* Problem description
A verbatim reprint of the records below is what this exercise asks for.

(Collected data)
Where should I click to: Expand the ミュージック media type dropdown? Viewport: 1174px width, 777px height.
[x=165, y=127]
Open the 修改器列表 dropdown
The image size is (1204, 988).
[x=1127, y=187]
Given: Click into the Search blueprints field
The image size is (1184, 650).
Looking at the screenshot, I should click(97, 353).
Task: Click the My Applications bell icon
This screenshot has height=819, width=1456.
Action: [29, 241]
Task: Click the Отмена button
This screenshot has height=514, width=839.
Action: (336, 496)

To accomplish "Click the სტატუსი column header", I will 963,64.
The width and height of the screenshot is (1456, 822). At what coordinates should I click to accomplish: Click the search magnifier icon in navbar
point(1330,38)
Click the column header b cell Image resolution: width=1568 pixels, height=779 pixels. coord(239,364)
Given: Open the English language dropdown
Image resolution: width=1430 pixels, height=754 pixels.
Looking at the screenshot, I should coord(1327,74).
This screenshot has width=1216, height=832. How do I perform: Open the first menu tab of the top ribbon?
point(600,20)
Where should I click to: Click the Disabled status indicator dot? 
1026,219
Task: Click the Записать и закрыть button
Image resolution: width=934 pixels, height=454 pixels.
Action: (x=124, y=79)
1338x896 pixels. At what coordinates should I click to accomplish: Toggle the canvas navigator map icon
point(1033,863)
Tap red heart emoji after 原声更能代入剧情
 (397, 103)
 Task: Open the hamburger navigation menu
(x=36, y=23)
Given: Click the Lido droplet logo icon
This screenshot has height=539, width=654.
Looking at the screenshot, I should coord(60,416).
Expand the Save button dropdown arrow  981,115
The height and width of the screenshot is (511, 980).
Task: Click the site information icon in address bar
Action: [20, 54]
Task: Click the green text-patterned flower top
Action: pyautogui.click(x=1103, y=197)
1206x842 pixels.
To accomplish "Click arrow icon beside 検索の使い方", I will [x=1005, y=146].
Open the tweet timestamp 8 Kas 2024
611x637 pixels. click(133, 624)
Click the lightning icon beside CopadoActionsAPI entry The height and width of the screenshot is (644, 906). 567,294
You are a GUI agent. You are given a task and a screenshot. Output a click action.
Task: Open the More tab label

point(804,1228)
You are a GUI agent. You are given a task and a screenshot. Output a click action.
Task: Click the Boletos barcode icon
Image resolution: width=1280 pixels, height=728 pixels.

* Response for this exercise
Where should I click to: Expand the ミュージック media type dropdown? Viewport: 1174px width, 777px height.
[x=165, y=127]
Open the 修改器列表 dropdown
The image size is (1204, 988).
[x=1127, y=187]
Given: Click into the Search blueprints field
The image size is (1184, 650).
Looking at the screenshot, I should click(97, 353).
Task: Click the My Applications bell icon
This screenshot has height=819, width=1456.
Action: [29, 241]
Task: Click the Отмена button
This screenshot has height=514, width=839.
Action: (336, 496)

To accomplish "Click the სტატუსი column header", I will 963,64.
The width and height of the screenshot is (1456, 822). At what coordinates should I click to accomplish: Click the search magnifier icon in navbar
point(1330,38)
Click the column header b cell Image resolution: width=1568 pixels, height=779 pixels. coord(239,364)
Given: Open the English language dropdown
Image resolution: width=1430 pixels, height=754 pixels.
Looking at the screenshot, I should coord(1327,74).
This screenshot has width=1216, height=832. How do I perform: Open the first menu tab of the top ribbon?
point(600,20)
Where should I click to: Click the Disabled status indicator dot? 
1026,219
Task: Click the Записать и закрыть button
Image resolution: width=934 pixels, height=454 pixels.
Action: (x=124, y=79)
1338x896 pixels. At what coordinates should I click to accomplish: Toggle the canvas navigator map icon
point(1033,863)
Tap red heart emoji after 原声更能代入剧情
 (397, 103)
 Task: Open the hamburger navigation menu
(x=36, y=23)
Given: Click the Lido droplet logo icon
This screenshot has height=539, width=654.
Looking at the screenshot, I should coord(60,416).
Expand the Save button dropdown arrow  981,115
The height and width of the screenshot is (511, 980).
Task: Click the site information icon in address bar
Action: [20, 54]
Task: Click the green text-patterned flower top
Action: pyautogui.click(x=1103, y=197)
1206x842 pixels.
To accomplish "Click arrow icon beside 検索の使い方", I will [x=1005, y=146].
Open the tweet timestamp 8 Kas 2024
611x637 pixels. click(133, 624)
Click the lightning icon beside CopadoActionsAPI entry The height and width of the screenshot is (644, 906). 567,294
You are a GUI agent. You are given a task and a screenshot. Output a click action.
Task: Open the More tab label

point(804,1228)
You are a GUI agent. You are given a task and a screenshot. Output a click action.
Task: Click the Boletos barcode icon
Image resolution: width=1280 pixels, height=728 pixels.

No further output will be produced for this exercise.